(Fragmento proporcionado):

※

Primero se dibujó una tortuga —símbolo de la escuela de maestros rurales donde estudiaba— que tiene otra tortuguita en el caparazón. Luego a la virgen de Guadalupe, patrona de México, con el número 43. Después vino el tigre, la fuerza de su pueblo, y una paloma, la esperanza.

Es “para que si mi hijo llega mañana, sepa que le estuve buscando”, explica este hombre que ha pasado la última década rastreando pistas, escudriñando expedientes, lanzando gritos en las marchas y lágrimas a solas en su huerta. Del joven solo se ha encontrado un hueso del pie. Sus padres no aceptan que ahí termine su búsqueda.

El 26 de septiembre de 2014, Christian Rodríguez, un joven alto de 19 años apasionado por el baile folclórico que acababa de ingresar a una escuela de maestros rurales del sur de México, la Normal Rural de Ayotzinapa, desapareció con otros 42 compañeros.

※

Entradas sobre dónde aparece cada cosa:
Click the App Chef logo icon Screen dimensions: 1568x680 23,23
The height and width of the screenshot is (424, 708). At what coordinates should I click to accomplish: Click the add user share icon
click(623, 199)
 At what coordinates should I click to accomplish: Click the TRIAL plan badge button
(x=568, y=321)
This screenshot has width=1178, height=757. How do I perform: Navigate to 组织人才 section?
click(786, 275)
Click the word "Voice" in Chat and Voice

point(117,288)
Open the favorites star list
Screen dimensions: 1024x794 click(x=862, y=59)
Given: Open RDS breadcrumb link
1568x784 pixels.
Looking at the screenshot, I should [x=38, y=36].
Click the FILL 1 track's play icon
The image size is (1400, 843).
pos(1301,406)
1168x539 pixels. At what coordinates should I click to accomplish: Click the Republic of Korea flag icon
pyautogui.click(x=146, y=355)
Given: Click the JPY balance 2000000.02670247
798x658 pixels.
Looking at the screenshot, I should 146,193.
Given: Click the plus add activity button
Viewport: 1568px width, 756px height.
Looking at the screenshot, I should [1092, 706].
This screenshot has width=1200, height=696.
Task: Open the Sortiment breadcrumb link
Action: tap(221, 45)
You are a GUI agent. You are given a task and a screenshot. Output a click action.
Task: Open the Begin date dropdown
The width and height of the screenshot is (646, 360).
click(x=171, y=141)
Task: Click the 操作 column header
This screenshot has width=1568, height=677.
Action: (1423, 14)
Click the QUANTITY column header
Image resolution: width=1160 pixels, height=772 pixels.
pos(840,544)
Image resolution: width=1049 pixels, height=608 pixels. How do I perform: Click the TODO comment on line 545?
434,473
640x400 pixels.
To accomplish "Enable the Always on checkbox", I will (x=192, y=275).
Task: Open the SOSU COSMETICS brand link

※

(Tarea escrita A): En el fragmento sobre la desaparición de los estudiantes de Ayotzinapa, ¿qué representa la paloma?
(Tarea escrita B): Copia textualmente el tramo de las entradas que empieza en la línea que contiene "640x400 pixels." y termina al final de las entradas, con ambos extremos incluidos.

(Solución del ejercicio A): La esperanza.

(Solución del ejercicio B):
640x400 pixels.
To accomplish "Enable the Always on checkbox", I will (x=192, y=275).
Task: Open the SOSU COSMETICS brand link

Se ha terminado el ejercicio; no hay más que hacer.